September 29, 2013 by Meg G.
Our second Cookbook Club potluck was an even bigger success than our first. Really, how can the thing not be a success when it involves friends gathering around the dining room table? We stuck with Deborah Madison’s Local Flavors, but this time around, several of the cookbook clubbers tweaked the recipes to their own liking. Here’s the roundup, along with some links from around the internet, so you can play at home!
Steph whipped up the penne with green and gold zucchini and ricotta. Though it’s a simple dish with minimal ingredients, the flavors of fresh in-season zucchini go a long way. Plus, there’s ricotta involved. Enough said.
Sarah and Spencer brought the butternut squash rounds with dates and pistachios. Wow! This was the most surprising dish for me. The squash was tender and sweet, the citrus added a lovely bright note, and the date and nut topping added a crunchy, salty-sweet layer of goodness.
Heather made the mustard greens braised with ginger, cilantro, and rice, but she substituted chard for the mustard greens. While this dish is perhaps more time-consuming than you’d expect, the flavors were great! I love the ginger-cilantro combination.
Lindsey and Bob cooked the corn and squash simmered in coconut milk with Thai basil (see a version of it here) and served it over some basmati rice. I loved the combination of flavors in this hearty, summery dish – sweet corn, squash, coconut milk, cilantro, basil, and scallions. Plus there’s some tofu in there, helping provide some extra protein.
Last, but not least, I made this lovely caramelized apple tart, which was topped with cinnamon custard. I was pleased with the outcome and happy (as always) to provide a sweet ending to our meal. Here goes!
Caramelized Apple Tart topped with Cinnamon Custard – via Deborah Madison’s Local Flavors
- 3 apples (we used Galas)
- 2 Tablespoons unsalted butter
- 2 Tablespoons sugar (we used brown)
- 1/2 cup (1 stick) unsalted butter at room temperature, plus extra for the tart pan
- 1/2 cup sugar (we used sugar in the raw)

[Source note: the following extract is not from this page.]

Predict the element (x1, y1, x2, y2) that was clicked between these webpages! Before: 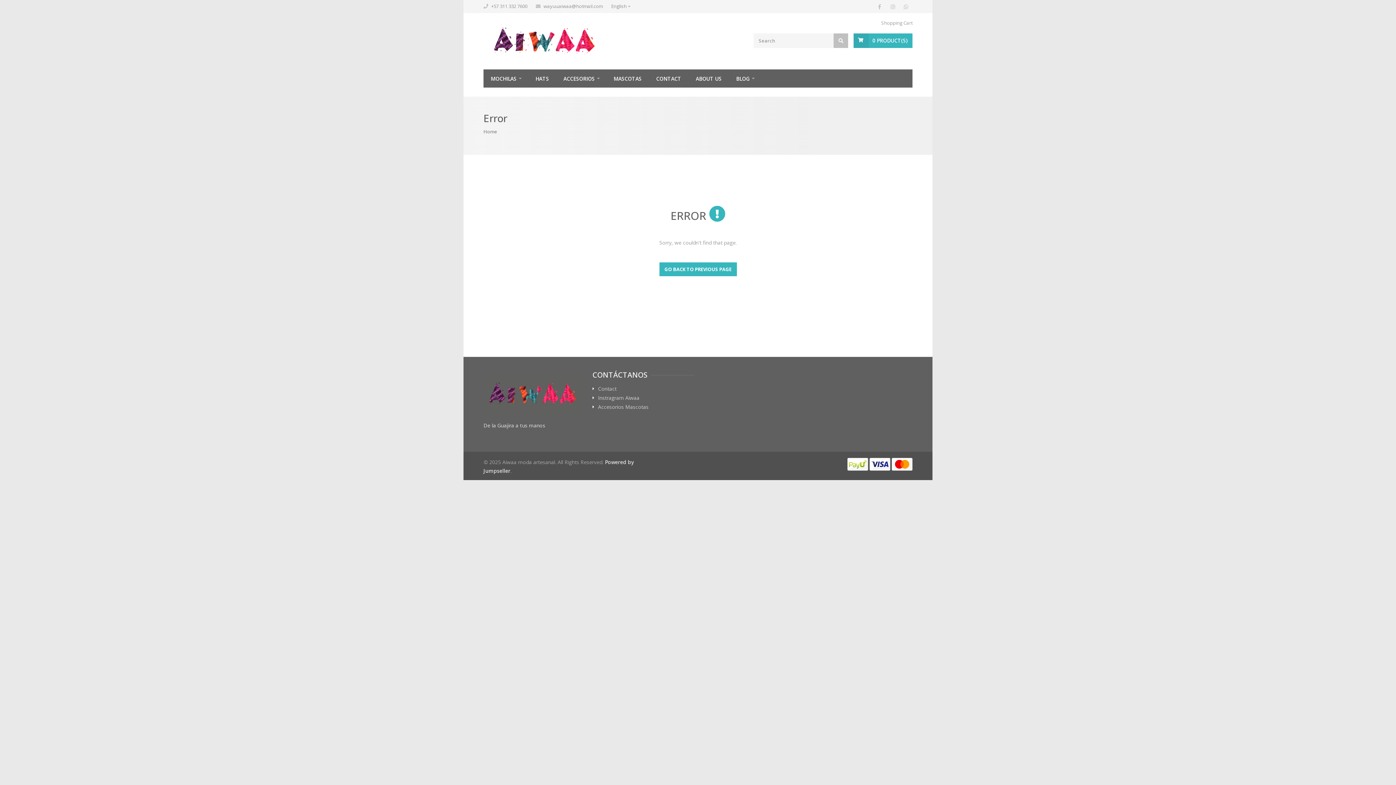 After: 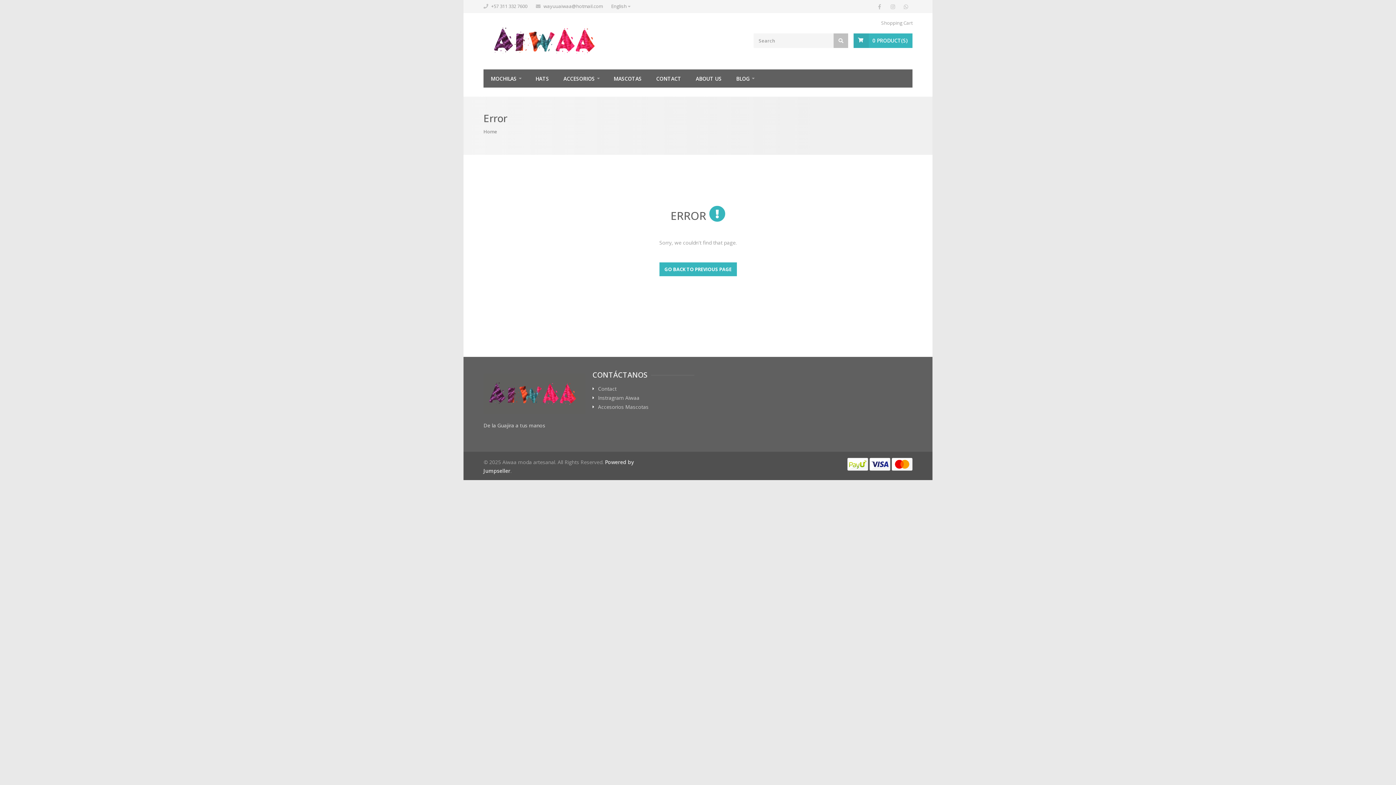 Action: bbox: (491, 2, 527, 9) label: +57 311 332 7600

- 3 medium eggs, at room temp
- 1 teaspoon vanilla extract
- pinch salt
- 1 cup all-purpose flour
- 1/2 cup heavy cream
- 1 teaspoon ground cinnamon
- 1 egg yolk
- Preheat the oven to 375F. Butter a 9-inch tart pan (we used a pie plate).

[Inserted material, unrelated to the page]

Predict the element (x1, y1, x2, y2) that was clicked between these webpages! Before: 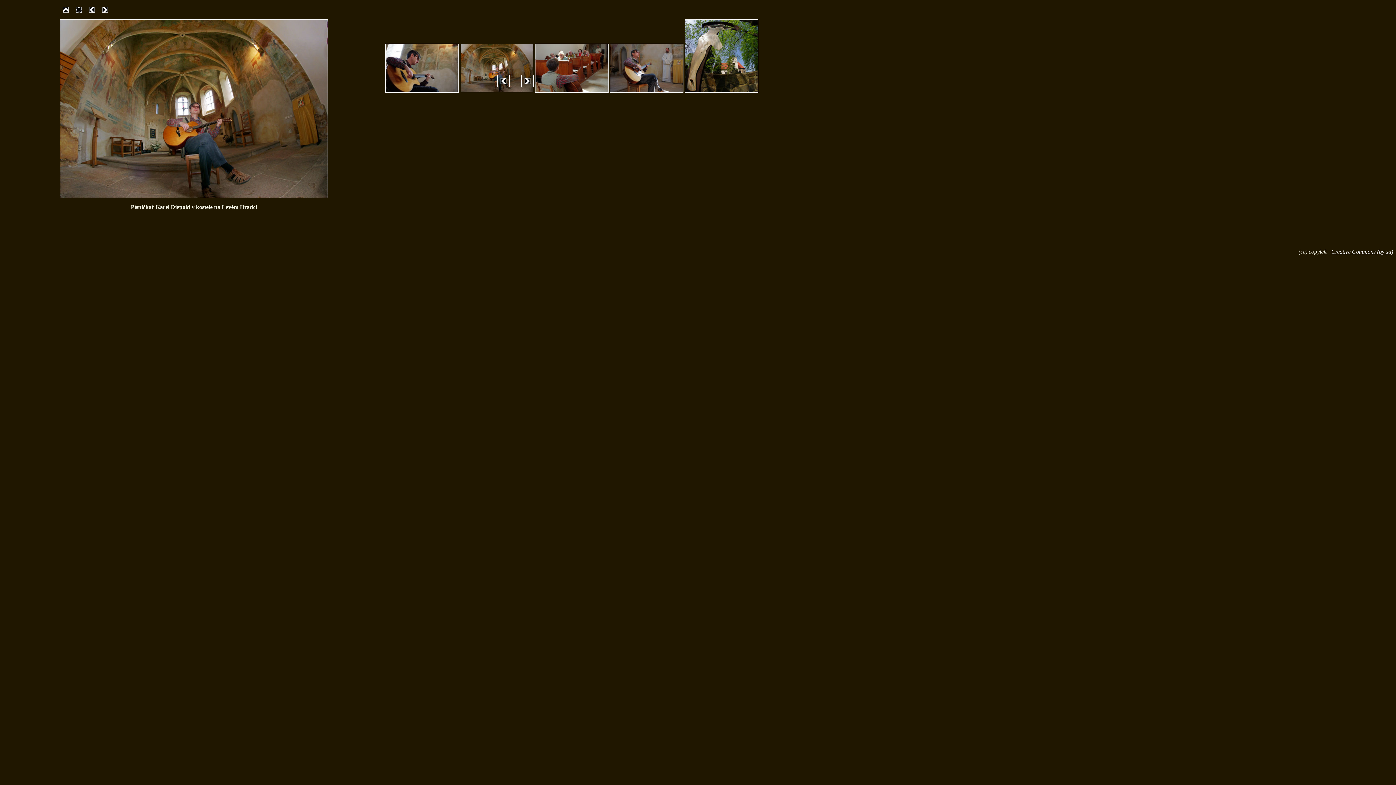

- Core the apples (peel if desired; I didn’t), then slice them into 1/2-inch wedges. Melt the butter in a wide skillet, add the apples, and sprinkle with the two tablespoons of sugar. Cook over high heat, occasionally flipping the apples until they start to caramelize, then reduce heat to medium. Keep a close eye, turning the apples frequently so they don’t burn. This should take about 15 minutes. Remove from heat.
- To make the batter, cream the butter and sugar in a mixer with the paddle attachment, until light and fluffy. Add the eggs one at a time, beating until each is incorporated before adding the next. Add the vanilla and salt, then stir in the flour. Smooth the batter into the pie plate with an offset spatula, pushing it up the sides to make a rim. Lay the apples over the batter.

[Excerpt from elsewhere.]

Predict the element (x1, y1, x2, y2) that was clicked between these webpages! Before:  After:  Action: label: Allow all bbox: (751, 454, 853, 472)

- Mix the cream, cinnamon, and egg yolk together, then pour it over the apples. Set the pie plate on a sheet pan and bake until the crust is golden and starts to pull away from the sides, about 35 minutes. Let cool for at least 20 minutes before serving.
This was pretty easy to make and the result was sort of a mix between a cake and a pie. Somehow, I managed not to take a photo of the finished product, but the crust cooked up into a spongy cake-like consistency. Whatever you want to call it, it was delicious! We served it at room temperature with some vanilla ice cream. Yum!
While we savored the varied and tasty dishes, we also shared some critiques of the book. (What would a book club be without some healthy critique?) While there are some lovely photos of whole food and farmers markets, there is almost no photography of the finished dishes to inspire and guide the home chef. The portions also seem to be off; in several instances, they produced far less than expected. (We wound up with about 4 side-dish portions of the braised greens, for example.) Finally, Deborah presents several different options for fresh herbs in many of her recipes. This seems a bit strange, since they are not necessarily interchangeable. The addition of basil instead of cilantro may make a significant difference in the overall flavor of a dish. While substitutions and variations are always appreciated, some feel that the role of the cookbook author is to suggest one of those ingredients. But perhaps you feel otherwise, Supper Clubbers?
Inspired by the gorgeous food photography and fabulous reviews, we chose Plenty by Yotam Ottolenghi as our next cookbook.